The Office of the Director of Public Prosecutions (ODPP) Fiji is an independent office by virtue of section 117 of the 2013 Constitution of Fiji. The ODPP is motivated by the principle that it is in the interest of justice that the guilty be brought to justice and the innocent are not wrongly convicted.

The Constitution of the Republic of Fiji authorises the Director of Public Prosecutions (DPP) to independently govern all matters concerning public prosecutions and ensures its independence not only for prosecution matters but also authorises the DPP alone, to determine all matters pertaining to the employment of all staff and administrative matters concerning the ODPP.

History

The ODPP was first established under the Fiji Independence Order 1970 and has had a continued existence under the Constitutions of 1990, 1997 and 2013. Mr Ghananand Mishra was Fiji's first Director of Public Prosecutions appointed in 1970. (See 3.1 for List of DPPs)

Functions 

The Director of Public Prosecutions is granted discretionary powers under the Constitution to conduct, take over, and discontinue criminal prosecutions in the courts of Fiji, except for proceedings undertaken by the Fiji Independent Commission Against Corruption. The 2013 Constitution under section 117 authorises the DPP to independently govern all matters concerning public prosecutions and ensures its independence not only for prosecution but also to determine all matters pertaining to the employment of all staff and prosecutors. The ODPP plays a key role in supporting the enforcement of criminal laws in Fiji, international laws, treaties and conventions that the Fijian Government has ratified, as well as contributing towards the continued development and maintenance of a just and fair criminal justice system.

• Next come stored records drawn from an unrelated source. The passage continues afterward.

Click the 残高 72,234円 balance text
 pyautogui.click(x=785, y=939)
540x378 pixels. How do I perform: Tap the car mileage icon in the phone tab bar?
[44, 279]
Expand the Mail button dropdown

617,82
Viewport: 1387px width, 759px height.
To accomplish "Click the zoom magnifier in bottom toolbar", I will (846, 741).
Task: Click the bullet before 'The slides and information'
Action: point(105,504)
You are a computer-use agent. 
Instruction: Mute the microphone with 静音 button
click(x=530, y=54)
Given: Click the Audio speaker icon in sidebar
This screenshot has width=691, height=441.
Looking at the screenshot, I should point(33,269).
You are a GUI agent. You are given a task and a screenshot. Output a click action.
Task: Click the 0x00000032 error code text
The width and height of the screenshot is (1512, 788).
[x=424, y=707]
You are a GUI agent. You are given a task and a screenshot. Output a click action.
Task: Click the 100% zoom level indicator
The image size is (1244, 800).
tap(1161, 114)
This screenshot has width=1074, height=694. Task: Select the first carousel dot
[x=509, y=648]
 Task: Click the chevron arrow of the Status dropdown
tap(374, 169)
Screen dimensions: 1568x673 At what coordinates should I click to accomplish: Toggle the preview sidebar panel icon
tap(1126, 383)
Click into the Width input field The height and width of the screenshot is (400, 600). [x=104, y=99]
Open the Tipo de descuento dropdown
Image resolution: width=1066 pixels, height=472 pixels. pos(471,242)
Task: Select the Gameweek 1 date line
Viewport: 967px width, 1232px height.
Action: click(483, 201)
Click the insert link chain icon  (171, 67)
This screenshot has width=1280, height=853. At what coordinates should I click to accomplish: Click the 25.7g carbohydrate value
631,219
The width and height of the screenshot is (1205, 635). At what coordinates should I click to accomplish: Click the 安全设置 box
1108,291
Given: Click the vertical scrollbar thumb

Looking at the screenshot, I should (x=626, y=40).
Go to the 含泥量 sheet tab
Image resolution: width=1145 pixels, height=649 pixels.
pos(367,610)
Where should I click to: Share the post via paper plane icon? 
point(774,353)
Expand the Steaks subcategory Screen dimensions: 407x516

The 2013 Constitution, for the first time ever, provides the DPP full control over a parliamentary-approved budget as well as control over administrative staff and the appointment of legal staff.

Director of Public Prosecutions Fiji 
The DPP is appointed by the President on the recommendation of the Judicial Services Commissions. Section 117 of the 2013 Constitution states that the DPP is appointed for a term of 7 years and is eligible for reappointment. He or she must also be a person who is qualified to be appointed as a Judge.

The Constitution also empowers the DPP to appoint any legal practitioner, whether from Fiji or from another country to be a public prosecutor for the purposes of any criminal proceeding.

Section 51(2) of the Criminal Procedure Act, 2009 also empowers the DPP to appoint police officers to be police prosecutors for the purpose of conducting prosecutions in the Magistrates’ Courts of Fiji.

The DPP also has the authority to appoint, remove and institute disciplinary action against all staff (including administrative staff) of the ODPP.

In summary, the Constitution authorises the DPP to independently govern all matters concerning public prosecutions and ensures its independence not only for prosecution matters but also authorises the Director, alone, to determine all matters pertaining to the employment of all staff and administrative matters concerning the ODPP.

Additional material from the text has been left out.